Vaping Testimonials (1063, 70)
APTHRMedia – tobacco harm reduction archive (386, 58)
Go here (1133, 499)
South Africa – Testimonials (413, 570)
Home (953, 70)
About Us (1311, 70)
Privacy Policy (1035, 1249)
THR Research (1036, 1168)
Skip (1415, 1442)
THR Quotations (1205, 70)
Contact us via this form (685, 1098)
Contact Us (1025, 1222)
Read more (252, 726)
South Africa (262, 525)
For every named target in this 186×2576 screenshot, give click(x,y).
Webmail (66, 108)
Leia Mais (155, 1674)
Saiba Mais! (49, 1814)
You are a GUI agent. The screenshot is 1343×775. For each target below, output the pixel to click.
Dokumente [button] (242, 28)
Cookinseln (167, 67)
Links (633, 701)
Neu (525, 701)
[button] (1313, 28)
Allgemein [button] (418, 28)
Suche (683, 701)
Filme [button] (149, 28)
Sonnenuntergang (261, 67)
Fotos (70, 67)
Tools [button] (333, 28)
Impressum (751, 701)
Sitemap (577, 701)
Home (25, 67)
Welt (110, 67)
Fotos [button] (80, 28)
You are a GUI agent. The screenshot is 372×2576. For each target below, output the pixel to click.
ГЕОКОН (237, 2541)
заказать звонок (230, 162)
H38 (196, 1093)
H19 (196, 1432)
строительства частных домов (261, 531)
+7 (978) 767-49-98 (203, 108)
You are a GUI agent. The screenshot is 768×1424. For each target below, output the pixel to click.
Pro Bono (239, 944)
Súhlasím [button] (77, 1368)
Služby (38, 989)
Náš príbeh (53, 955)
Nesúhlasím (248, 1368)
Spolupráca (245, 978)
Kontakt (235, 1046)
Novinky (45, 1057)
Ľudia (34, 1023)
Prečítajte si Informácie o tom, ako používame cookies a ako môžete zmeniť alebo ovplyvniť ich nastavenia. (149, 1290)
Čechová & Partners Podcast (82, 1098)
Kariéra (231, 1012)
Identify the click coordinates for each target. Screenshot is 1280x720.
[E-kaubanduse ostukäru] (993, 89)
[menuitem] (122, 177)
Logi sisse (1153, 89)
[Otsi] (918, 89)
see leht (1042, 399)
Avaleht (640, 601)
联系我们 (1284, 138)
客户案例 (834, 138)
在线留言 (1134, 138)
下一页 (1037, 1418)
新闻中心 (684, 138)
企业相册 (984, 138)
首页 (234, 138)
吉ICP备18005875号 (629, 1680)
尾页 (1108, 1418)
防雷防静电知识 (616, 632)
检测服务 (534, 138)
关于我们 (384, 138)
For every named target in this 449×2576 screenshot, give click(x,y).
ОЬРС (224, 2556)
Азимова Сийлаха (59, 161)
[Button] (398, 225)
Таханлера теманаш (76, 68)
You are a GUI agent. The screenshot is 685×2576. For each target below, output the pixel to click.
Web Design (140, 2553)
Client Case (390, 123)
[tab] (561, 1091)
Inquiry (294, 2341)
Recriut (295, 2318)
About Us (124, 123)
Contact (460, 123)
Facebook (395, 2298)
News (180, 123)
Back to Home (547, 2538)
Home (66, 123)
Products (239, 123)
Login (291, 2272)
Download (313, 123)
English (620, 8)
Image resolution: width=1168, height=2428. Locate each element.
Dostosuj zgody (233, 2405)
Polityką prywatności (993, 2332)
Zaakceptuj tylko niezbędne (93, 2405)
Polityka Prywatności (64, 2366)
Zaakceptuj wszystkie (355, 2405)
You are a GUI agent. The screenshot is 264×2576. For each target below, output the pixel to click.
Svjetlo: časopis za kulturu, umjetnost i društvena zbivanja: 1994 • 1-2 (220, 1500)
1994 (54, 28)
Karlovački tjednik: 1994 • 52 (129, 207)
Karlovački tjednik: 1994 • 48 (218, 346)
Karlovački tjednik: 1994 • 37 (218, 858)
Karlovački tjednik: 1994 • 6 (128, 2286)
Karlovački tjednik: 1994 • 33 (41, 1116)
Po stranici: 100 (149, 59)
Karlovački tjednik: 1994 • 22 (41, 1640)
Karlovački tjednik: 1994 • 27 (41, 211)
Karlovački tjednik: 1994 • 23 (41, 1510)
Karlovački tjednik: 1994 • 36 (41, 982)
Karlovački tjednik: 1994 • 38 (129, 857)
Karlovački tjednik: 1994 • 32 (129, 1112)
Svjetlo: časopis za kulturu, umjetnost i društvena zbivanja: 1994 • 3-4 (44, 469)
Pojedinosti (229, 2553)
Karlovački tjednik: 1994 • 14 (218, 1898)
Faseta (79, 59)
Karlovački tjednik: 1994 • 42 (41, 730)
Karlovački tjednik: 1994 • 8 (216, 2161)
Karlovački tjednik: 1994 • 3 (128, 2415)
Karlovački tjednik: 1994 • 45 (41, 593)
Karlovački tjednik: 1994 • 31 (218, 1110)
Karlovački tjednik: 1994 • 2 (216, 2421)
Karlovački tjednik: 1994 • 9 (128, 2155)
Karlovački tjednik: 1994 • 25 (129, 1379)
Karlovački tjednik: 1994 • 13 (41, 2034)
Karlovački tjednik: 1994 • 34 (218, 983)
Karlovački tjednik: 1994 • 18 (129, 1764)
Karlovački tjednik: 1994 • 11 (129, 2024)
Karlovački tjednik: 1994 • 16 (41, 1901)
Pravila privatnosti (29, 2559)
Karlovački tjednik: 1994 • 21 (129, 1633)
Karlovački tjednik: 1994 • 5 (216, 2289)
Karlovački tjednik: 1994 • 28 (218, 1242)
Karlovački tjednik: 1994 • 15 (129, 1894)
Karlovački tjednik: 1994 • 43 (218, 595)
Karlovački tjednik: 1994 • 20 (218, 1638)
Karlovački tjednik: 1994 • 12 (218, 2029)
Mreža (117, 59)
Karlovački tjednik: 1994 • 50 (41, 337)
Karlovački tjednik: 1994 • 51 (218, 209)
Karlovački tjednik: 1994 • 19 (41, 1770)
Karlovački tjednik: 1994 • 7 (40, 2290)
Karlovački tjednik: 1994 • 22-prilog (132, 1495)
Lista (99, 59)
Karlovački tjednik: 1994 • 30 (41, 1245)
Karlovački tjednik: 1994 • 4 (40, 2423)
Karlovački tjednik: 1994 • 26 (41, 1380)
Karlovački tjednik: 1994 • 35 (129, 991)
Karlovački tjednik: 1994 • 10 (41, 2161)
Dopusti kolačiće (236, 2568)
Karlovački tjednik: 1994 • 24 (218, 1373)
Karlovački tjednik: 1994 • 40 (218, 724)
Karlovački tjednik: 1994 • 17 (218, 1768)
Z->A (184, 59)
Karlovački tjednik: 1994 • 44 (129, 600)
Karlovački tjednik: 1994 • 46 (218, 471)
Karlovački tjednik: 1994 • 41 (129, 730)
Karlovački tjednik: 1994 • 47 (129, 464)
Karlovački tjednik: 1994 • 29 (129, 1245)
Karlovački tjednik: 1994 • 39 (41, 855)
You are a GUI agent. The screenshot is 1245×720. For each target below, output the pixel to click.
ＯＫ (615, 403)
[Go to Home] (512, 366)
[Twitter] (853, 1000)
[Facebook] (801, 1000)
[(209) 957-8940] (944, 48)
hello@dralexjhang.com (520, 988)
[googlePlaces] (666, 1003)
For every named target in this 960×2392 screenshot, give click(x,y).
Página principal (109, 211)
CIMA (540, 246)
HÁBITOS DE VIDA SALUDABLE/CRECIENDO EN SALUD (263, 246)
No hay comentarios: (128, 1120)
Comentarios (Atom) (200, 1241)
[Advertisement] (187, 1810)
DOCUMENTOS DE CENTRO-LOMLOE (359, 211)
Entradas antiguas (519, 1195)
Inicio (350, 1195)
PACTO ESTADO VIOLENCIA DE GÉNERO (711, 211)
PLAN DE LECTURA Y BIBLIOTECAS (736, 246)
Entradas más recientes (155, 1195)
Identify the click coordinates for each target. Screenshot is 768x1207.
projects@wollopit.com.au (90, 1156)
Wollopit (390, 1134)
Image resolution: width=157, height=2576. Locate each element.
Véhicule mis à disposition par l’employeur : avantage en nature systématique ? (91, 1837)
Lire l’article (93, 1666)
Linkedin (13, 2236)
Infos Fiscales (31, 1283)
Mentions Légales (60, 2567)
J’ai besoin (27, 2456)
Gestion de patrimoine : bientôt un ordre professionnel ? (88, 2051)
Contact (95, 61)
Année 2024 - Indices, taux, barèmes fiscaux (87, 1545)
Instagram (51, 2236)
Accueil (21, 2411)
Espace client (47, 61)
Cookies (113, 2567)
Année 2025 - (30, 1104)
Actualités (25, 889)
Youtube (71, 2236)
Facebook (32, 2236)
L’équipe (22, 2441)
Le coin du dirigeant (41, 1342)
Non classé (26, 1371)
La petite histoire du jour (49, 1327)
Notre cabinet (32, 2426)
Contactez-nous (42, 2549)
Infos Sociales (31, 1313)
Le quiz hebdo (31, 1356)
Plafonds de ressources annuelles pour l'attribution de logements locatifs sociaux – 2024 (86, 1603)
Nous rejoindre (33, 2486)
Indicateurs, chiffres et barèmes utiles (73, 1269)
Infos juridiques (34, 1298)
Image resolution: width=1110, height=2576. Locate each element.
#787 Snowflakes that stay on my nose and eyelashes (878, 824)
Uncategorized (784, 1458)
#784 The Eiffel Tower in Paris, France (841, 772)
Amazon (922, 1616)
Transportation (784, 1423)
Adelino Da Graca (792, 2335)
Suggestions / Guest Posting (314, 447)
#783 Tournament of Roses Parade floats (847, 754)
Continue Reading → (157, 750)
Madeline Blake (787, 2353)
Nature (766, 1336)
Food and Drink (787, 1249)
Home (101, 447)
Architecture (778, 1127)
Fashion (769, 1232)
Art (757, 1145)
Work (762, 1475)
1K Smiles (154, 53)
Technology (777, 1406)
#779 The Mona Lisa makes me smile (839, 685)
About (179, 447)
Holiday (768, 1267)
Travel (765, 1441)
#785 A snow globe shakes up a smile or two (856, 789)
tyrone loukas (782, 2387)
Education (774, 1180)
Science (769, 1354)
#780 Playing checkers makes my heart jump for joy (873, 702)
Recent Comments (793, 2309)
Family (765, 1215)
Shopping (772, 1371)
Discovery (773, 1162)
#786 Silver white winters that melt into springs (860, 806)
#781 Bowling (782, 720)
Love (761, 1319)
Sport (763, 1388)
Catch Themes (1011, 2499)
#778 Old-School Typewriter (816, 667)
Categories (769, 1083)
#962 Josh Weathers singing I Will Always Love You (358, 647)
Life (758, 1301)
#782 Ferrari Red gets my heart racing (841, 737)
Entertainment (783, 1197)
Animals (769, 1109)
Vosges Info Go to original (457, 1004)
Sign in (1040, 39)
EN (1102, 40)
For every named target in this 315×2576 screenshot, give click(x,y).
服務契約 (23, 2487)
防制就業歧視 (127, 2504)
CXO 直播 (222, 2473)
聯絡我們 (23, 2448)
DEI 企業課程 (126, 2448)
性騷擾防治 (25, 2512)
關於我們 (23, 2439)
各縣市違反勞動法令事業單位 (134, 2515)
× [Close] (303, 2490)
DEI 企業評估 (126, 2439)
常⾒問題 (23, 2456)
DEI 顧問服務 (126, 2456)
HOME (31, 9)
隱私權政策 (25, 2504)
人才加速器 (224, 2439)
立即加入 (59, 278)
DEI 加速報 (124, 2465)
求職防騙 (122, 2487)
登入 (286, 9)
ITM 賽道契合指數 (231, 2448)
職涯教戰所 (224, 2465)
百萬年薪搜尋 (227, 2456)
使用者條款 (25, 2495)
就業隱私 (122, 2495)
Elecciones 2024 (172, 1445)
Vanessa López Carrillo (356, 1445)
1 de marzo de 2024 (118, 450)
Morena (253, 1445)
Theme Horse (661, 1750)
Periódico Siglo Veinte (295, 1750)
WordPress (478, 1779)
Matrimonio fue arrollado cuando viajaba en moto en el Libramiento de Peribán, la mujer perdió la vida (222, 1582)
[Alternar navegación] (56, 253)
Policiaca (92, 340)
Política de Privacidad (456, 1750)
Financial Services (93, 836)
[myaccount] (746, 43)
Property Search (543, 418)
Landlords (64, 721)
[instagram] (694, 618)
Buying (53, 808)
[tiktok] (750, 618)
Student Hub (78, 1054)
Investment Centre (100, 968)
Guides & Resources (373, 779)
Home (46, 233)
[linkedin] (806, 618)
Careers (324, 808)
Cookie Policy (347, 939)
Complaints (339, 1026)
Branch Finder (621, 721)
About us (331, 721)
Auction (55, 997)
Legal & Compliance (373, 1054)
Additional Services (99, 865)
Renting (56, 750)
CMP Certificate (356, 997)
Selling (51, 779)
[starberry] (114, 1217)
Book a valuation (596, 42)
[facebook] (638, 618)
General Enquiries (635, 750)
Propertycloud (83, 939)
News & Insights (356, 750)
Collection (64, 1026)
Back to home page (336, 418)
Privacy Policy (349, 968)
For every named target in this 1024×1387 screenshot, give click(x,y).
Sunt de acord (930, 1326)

[PROBLEM TO WORK ON]
Copy out the entries word for word, from the line containing "Property Search (543, 418)" through the last line of the entries, including both of those lines.

[TASK SOLUTION]
Property Search (543, 418)
Landlords (64, 721)
[instagram] (694, 618)
Buying (53, 808)
[tiktok] (750, 618)
Student Hub (78, 1054)
Investment Centre (100, 968)
Guides & Resources (373, 779)
Home (46, 233)
[linkedin] (806, 618)
Careers (324, 808)
Cookie Policy (347, 939)
Complaints (339, 1026)
Branch Finder (621, 721)
About us (331, 721)
Auction (55, 997)
Legal & Compliance (373, 1054)
Additional Services (99, 865)
Renting (56, 750)
CMP Certificate (356, 997)
Selling (51, 779)
[starberry] (114, 1217)
Book a valuation (596, 42)
[facebook] (638, 618)
General Enquiries (635, 750)
Propertycloud (83, 939)
News & Insights (356, 750)
Collection (64, 1026)
Back to home page (336, 418)
Privacy Policy (349, 968)
For every named target in this 1024×1387 screenshot, give click(x,y).
Sunt de acord (930, 1326)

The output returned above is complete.